In [2]: encoding = tiktoken.encoding_for_model("gpt-3.5-turbo")

In [3]: msg = "If it is 9AM in London, what time is it in Hyderabad. Be concise."

In [4]: tokens = encoding.encode(msg)
In [5]: tokens
Out[5]: [2746, 433, 374, 220, 24, 1428, 304, 7295, 11, 1148, 892, 374, 433, 304, 69547, 13, 2893, 64694, 13]

In [6]: len(tokens)
Out[6]: 19

In [7]: print(encoding.decode(tokens))
If it is 9AM in London, what time is it in Hyderabad. Be concise.
This shows the round trip: text → token IDs → text, and the token count.

Context windows and token limits

Each model has a maximum context length (context window), measured in tokens. The context window includes both input tokens (your prompt) and output tokens (the model’s completion). When planning requests, add prompt tokens + expected output tokens and ensure they stay within the model’s context limit.
TopicGuidance
Context lengthVaries by model (e.g., historically ~4,097 tokens for some models).
PlanningIf your prompt consumes N tokens and the context limit is L, then available completion tokens ≈ L − N.
StrategyFor large inputs, split text across multiple calls (chaining) or summarize to fit the window.
Example: if the model’s limit is 4,097 tokens and your prompt uses 3,900 tokens, you have ~197 tokens left for the model’s output. If your prompt uses the full limit, there is no room for completion.
A slide titled "Token Limits" that states OpenAI models have a maximum token size of 4,097. It notes that a 4,000-token prompt leaves up to 97 tokens for the completion and suggests breaking prompts into parts to work around the limit.
Be mindful of the combined token usage (input + output). Exceeding a model’s context window will cause errors or truncated responses. If you need more context than the model allows, consider summarization, retrieval-augmented generation (RAG), or splitting inputs across multiple calls.

Tokens and cost

OpenAI pricing is typically based on tokens processed (input + output). Keep a token budget for your application to:
  • Ensure the model has sufficient context to produce accurate outputs.
  • Control costs by reducing unnecessary tokens in prompts and responses.
  • Choose an appropriate model for your use case (higher-capacity models often cost more per token).
Example (historical, subject to change): GPT‑3.5 Turbo was priced near $0.002 per 1,000 tokens. Always check the official pricing page to estimate costs for your usage.
A presentation slide titled "Impact of Token Size on Cost" showing an example that GPT‑3.5 Turbo costs $0.002 per 1,000 tokens. It also notes you can optimize cost by selecting the right model, reducing token size, and setting usage limits.

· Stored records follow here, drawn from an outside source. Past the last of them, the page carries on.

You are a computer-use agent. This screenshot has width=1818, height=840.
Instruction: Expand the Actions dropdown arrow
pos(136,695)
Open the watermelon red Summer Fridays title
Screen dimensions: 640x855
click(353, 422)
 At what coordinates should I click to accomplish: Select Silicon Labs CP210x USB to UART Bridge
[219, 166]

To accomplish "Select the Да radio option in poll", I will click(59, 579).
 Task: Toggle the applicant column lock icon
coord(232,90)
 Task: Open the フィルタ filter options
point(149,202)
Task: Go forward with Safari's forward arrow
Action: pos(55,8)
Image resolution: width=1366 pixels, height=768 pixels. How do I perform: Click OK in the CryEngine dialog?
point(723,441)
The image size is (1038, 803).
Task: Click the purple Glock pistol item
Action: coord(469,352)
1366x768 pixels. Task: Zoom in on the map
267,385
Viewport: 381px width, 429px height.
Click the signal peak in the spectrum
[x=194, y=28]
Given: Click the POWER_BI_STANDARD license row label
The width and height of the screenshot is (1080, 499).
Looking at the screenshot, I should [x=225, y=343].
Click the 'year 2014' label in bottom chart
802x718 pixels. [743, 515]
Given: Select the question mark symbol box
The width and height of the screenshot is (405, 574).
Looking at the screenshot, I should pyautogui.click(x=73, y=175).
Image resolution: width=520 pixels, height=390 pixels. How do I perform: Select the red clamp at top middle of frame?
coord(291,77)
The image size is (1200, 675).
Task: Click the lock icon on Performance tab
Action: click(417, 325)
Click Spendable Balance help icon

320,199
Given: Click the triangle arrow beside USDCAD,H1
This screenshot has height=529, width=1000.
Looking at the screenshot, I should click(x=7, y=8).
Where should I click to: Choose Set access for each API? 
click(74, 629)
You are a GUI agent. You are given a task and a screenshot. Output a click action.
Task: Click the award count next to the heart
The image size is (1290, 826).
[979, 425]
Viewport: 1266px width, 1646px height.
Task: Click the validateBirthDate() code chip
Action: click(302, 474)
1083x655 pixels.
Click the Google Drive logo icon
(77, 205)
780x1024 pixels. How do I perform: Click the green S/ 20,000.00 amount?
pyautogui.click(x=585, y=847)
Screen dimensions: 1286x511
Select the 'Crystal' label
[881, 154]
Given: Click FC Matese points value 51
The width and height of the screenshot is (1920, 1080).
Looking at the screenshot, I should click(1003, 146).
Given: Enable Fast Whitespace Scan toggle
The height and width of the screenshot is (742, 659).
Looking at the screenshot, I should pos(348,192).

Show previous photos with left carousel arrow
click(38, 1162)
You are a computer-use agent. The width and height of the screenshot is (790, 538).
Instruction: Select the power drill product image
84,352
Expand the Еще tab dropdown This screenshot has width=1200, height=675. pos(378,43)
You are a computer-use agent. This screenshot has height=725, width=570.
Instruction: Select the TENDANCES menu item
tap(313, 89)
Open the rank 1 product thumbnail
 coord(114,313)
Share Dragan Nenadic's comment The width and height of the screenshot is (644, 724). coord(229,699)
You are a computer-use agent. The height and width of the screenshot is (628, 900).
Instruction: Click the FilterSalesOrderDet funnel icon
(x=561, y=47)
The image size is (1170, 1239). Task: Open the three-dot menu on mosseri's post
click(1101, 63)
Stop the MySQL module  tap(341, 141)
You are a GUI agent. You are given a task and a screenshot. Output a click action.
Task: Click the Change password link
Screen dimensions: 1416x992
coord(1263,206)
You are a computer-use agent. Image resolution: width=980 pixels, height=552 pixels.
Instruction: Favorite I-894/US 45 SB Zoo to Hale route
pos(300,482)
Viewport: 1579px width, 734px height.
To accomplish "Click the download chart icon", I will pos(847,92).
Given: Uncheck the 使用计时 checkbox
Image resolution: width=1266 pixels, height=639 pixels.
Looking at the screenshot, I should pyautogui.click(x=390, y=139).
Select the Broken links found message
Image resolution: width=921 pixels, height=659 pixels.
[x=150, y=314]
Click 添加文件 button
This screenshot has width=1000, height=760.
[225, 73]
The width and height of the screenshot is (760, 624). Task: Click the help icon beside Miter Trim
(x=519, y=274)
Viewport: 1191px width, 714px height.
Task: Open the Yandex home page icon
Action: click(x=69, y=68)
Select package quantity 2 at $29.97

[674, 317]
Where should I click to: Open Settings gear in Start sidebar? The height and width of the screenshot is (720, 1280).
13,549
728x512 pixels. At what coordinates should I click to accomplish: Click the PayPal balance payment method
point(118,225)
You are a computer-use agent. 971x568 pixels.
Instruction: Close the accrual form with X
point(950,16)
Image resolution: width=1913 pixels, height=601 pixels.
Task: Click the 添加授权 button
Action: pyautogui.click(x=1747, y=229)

Quick practical example: Try the tokenizer

Try the OpenAI Tokenizer: https://platform.openai.com/tokenizer Paste this prompt into the tokenizer: If it is 9AM in London, what time is it in Hyderabad. Be concise.
  • Character count: 65 characters
  • Token count (tool example): 19 tokens
  • Word count: 14 words
This illustrates that tokens and words do not map 1:1.

Summary

  • Tokens are the basic units LLMs use to represent text.
  • Tokenization splits text into tokens; encodings differ by model, so use the correct tokenizer.
  • Context windows are measured in tokens and include both input and output—plan accordingly.
  • Tokens determine cost—monitor and budget token usage.
  • Use the OpenAI Tokenizer (web) or tiktoken (programmatic) to inspect tokens for your prompts.